Answer:
1.75 g of Al(OH)₃.
Step-by-step explanation:
We'll begin by writing the balance equation for the reaction. This is given below:
3NaOH + AlCl₃ —> Al(OH)₃ + 3NaCI
Next, we shall determine the mass of AlCl₃ that reacted and the mass of Al(OH)₃ produced from the balanced equation equation. This can be obtained as follow:
Molar mass of AlCl₃ = 27 + (3×35.5)
= 27 + 106.5
= 133.5 g/mol
Mass of AlCl₃ from the balanced equation = 1 × 133.5 g = 133.5 g
Molar mass of Al(OH)₃ = 27 + 3(16 + 1)
= 27 + 3(17)
= 27 + 51
= 78 g/mol
Mass of Al(OH)₃ from the balanced equation = 1 × 78 = 78 g
SUMMARY:
From the balanced equation above,
133.5 g of AlCl₃ reacted to produce 78 g of Al(OH)₃.

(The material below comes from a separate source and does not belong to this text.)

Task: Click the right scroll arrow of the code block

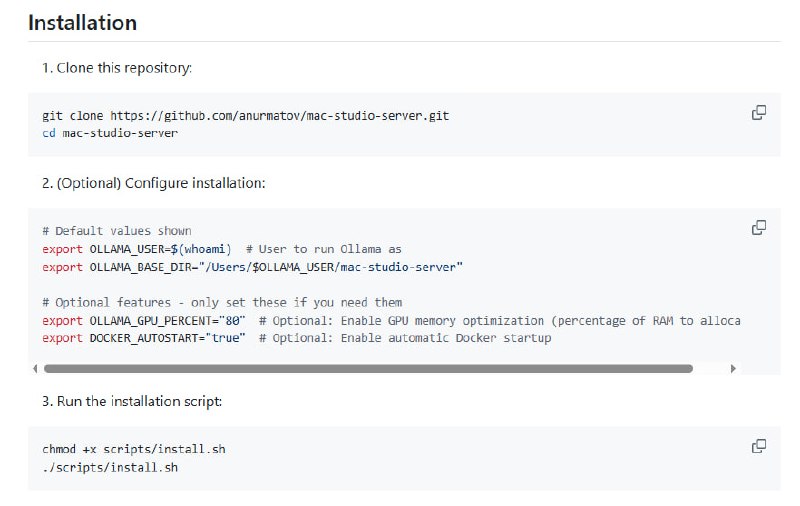Action: coord(733,369)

Finally, we shall determine the mass of Al(OH)₃ produced by the reaction of 3 g of AlCl₃. This can be obtained as follow:
From the balanced equation above,
133.5 g of AlCl₃ reacted to produce 78 g of Al(OH)₃.
Therefore, 3 g of AlCl₃ will react to produce = (3 × 78)/133.5 = 1.75 g of Al(OH)₃.
Thus, 1.75 g of Al(OH)₃ were obtained from the reaction.